I am a nurse at the John T. Carey Special Immunology Unit (SIU) in Cleveland, Ohio. The SIU is a clinic that helps treat and care for those who are infected with HIV/AIDS, regardless of the ability to pay for services. We have over one thousand patients that are treated in our clinic.
I am a clinic nurse for adults, pediatrics and OB/GYN. However, I also am part of an outreach group in our clinic. One of my jobs is to hold groups for women and youth. Our youth group is for those ages 18 years to 24 years. In our group, we have those that were vertically infected with HIV from their mothers when they were born and those that were infected through sexual contact. When we get together, sometimes we discuss life skills, relationships, and disclosure of the illness to family, friends, significant others.
Because of the nature of the illness, and due to the ignorance of others, it is very difficult for those who are infected with HIV to disclose their illness to others.

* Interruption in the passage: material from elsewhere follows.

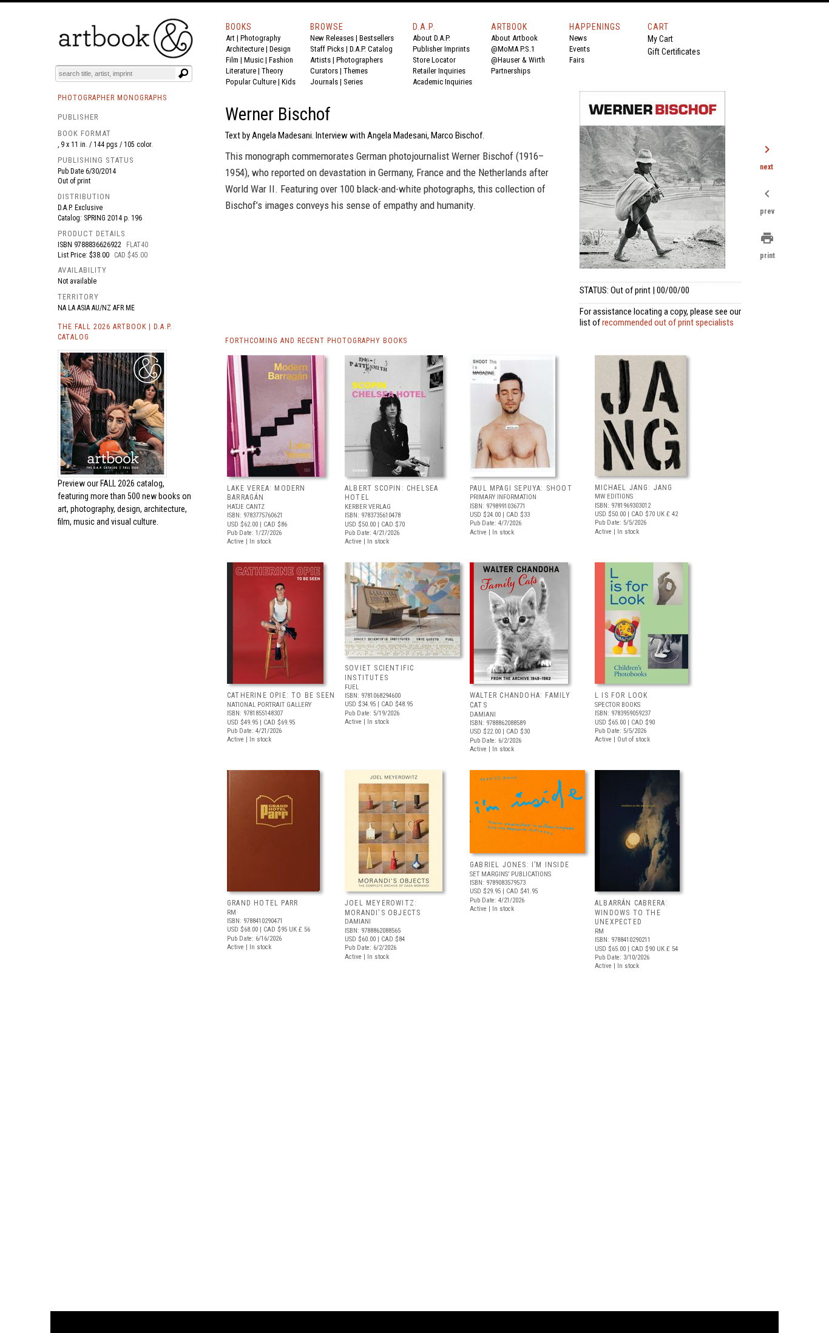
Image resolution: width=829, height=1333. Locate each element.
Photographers (359, 59)
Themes (355, 70)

However, we recently had four members of our youth group talk to high school students in the inner city about their disease and share their stories.

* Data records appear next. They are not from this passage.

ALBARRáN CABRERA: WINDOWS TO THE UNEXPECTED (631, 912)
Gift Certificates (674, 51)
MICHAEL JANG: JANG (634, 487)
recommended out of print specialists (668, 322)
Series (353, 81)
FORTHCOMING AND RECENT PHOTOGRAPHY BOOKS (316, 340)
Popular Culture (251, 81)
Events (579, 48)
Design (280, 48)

It took a lot of coaxing (borderline begging), this group to consider being on a panel and disclosing their HIV statuses and their stories to strangers their own age. It was difficult enough for them to disclose to their family members. Imagine how nervous and afraid they were.The talk went very well. It was very emotional for the four panelists as well as for the audience. Their stories made us laugh and cry. At the end I gave each one a bracelet that had the word “STRONG” to define each of their characters and the courage it took for them to talk to this particular high school group.
The John T. Carey Special Immunology Unit (SIU) was established in 1985 to address the growing need in our community for primary medical care for persons with HIV infection.